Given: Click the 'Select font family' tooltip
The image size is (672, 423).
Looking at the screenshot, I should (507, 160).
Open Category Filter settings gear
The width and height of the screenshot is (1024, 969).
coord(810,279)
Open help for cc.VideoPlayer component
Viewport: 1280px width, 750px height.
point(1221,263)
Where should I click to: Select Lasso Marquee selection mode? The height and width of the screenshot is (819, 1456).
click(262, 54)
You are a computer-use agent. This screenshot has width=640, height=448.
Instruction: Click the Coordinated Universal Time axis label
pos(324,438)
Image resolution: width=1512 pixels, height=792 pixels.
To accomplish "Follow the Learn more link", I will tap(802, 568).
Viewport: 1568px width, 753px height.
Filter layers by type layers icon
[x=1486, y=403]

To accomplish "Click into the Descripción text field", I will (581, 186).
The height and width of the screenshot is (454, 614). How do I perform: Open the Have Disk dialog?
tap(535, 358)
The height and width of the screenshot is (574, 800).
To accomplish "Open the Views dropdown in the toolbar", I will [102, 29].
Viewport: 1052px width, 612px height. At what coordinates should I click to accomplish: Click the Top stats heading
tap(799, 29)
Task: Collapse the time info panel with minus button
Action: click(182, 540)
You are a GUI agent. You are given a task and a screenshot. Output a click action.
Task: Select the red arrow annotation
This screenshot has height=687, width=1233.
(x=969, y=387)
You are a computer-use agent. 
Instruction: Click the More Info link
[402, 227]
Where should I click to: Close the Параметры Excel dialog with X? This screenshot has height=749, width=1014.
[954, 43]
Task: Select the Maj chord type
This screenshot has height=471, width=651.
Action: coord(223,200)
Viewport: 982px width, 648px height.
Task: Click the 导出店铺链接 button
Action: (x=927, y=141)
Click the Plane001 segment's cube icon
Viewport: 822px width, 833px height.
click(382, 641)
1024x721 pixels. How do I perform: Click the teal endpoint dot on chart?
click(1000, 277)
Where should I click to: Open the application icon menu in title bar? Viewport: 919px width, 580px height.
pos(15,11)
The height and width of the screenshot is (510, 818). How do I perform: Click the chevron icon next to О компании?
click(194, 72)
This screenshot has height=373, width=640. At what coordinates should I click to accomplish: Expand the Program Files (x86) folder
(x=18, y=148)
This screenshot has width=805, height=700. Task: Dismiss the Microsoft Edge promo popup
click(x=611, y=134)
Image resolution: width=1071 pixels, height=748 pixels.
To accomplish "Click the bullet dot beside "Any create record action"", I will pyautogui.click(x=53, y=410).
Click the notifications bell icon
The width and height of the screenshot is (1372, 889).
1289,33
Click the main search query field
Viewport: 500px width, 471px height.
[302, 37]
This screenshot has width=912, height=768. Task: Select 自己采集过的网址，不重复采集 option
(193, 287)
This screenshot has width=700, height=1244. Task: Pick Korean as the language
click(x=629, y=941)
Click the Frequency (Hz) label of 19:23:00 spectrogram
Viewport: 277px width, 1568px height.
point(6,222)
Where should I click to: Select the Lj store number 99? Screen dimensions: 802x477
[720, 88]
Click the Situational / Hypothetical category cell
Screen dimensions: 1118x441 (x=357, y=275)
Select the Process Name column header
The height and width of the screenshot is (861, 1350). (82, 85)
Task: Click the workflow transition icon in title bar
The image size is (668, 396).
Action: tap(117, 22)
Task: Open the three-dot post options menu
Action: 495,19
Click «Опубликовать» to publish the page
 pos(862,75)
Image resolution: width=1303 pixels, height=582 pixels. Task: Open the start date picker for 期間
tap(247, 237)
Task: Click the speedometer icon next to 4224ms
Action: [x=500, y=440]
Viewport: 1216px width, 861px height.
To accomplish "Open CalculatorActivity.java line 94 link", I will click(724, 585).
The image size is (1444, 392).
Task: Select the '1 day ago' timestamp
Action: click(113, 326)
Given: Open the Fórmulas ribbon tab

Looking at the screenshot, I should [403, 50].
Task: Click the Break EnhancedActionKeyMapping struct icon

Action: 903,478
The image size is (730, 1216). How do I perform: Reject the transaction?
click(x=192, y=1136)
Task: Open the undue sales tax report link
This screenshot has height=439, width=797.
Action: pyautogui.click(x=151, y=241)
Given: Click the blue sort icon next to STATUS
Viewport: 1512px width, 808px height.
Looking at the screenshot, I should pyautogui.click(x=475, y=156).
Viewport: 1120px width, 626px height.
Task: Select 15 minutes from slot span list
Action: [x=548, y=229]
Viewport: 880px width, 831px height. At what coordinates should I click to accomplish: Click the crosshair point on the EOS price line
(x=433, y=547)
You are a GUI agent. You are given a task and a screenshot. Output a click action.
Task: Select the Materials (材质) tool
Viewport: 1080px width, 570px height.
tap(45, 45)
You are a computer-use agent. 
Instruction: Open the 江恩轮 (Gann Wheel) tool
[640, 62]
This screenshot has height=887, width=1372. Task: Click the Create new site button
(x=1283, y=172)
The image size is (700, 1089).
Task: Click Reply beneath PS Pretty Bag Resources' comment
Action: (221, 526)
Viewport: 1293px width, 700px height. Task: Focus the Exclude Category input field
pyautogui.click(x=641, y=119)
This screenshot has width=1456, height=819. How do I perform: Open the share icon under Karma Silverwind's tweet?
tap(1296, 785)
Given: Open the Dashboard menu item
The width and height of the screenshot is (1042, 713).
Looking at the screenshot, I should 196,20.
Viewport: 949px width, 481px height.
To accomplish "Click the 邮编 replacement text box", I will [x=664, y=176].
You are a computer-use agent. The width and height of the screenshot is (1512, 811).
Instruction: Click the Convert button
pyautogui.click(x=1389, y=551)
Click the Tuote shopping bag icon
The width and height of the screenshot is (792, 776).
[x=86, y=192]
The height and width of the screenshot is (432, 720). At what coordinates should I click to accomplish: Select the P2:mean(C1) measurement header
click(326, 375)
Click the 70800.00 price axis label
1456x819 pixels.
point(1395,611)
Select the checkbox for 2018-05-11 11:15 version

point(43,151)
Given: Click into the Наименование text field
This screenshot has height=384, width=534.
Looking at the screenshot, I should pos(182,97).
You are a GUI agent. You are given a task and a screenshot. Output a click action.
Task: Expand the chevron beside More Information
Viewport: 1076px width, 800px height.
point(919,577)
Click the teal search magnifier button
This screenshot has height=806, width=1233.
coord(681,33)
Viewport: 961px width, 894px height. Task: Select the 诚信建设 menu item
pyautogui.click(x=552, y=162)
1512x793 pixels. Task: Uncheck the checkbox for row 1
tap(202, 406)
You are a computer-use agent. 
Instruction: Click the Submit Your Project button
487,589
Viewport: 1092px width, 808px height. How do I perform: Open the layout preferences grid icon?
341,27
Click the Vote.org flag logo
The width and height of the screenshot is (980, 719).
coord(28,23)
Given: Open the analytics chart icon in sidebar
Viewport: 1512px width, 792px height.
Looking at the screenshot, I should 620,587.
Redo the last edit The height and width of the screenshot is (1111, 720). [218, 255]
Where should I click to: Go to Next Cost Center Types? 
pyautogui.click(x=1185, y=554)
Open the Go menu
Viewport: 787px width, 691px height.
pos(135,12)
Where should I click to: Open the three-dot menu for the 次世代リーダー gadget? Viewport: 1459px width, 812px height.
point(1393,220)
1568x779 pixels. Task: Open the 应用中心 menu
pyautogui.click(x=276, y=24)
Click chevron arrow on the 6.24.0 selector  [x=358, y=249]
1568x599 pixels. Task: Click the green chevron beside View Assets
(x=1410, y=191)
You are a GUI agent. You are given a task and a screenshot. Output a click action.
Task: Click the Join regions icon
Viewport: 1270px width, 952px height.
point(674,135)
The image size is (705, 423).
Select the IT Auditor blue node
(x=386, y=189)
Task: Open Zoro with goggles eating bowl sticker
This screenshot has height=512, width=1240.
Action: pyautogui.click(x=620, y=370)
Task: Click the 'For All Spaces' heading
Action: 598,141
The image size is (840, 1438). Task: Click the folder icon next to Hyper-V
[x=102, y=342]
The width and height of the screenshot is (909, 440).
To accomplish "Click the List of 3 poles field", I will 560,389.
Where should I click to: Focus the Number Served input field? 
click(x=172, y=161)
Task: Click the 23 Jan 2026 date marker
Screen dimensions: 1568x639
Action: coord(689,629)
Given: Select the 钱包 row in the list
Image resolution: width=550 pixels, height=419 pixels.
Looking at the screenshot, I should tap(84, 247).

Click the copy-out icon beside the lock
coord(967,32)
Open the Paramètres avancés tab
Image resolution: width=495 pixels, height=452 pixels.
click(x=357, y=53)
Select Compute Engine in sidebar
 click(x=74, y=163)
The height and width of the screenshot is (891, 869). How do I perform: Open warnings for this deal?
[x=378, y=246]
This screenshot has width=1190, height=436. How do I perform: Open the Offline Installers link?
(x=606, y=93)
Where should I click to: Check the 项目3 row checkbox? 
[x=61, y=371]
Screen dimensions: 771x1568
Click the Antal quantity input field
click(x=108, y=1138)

○ ○ ○

Extract every line of the material above that contains the string "perform", treating uppercase and lowercase letters as different.

Solution:
The height and width of the screenshot is (454, 614). How do I perform: Open the Have Disk dialog?
1024x721 pixels. How do I perform: Click the teal endpoint dot on chart?
The height and width of the screenshot is (510, 818). How do I perform: Click the chevron icon next to О компании?
The image size is (730, 1216). How do I perform: Reject the transaction?
This screenshot has width=1456, height=819. How do I perform: Open the share icon under Karma Silverwind's tweet?
Viewport: 1092px width, 808px height. How do I perform: Open the layout preferences grid icon?
The height and width of the screenshot is (891, 869). How do I perform: Open warnings for this deal?
This screenshot has width=1190, height=436. How do I perform: Open the Offline Installers link?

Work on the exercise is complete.